> Working data:
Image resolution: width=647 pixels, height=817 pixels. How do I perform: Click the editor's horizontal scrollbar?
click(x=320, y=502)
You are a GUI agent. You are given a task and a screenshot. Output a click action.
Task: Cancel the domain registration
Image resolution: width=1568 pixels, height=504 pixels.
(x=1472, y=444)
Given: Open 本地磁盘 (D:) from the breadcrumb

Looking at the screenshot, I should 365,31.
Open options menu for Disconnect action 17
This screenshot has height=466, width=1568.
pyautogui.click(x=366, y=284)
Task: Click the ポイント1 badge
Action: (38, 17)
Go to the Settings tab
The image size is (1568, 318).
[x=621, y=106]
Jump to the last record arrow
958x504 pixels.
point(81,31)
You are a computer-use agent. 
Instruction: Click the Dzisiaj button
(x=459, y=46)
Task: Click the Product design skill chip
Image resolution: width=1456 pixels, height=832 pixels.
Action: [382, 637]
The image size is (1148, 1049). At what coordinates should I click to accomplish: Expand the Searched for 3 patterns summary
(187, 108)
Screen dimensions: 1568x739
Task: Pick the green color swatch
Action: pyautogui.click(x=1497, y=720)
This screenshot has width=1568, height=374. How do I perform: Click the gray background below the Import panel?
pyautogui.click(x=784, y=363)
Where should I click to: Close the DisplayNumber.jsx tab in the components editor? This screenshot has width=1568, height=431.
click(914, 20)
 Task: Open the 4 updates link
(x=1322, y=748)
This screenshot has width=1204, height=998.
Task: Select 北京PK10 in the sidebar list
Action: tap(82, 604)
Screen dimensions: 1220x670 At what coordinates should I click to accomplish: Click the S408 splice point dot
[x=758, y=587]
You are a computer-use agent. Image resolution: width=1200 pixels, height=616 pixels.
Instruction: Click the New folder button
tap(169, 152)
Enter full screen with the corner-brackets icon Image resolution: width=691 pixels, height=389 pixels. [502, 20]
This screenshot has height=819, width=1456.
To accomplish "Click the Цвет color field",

> To do: All lines from the opening of the records through the line where "Open options menu for Disconnect action 17" occurs are to be output verbatim. No other line belongs in the answer.

> Answer box:
Image resolution: width=647 pixels, height=817 pixels. How do I perform: Click the editor's horizontal scrollbar?
click(x=320, y=502)
You are a GUI agent. You are given a task and a screenshot. Output a click action.
Task: Cancel the domain registration
Image resolution: width=1568 pixels, height=504 pixels.
(x=1472, y=444)
Given: Open 本地磁盘 (D:) from the breadcrumb

Looking at the screenshot, I should 365,31.
Open options menu for Disconnect action 17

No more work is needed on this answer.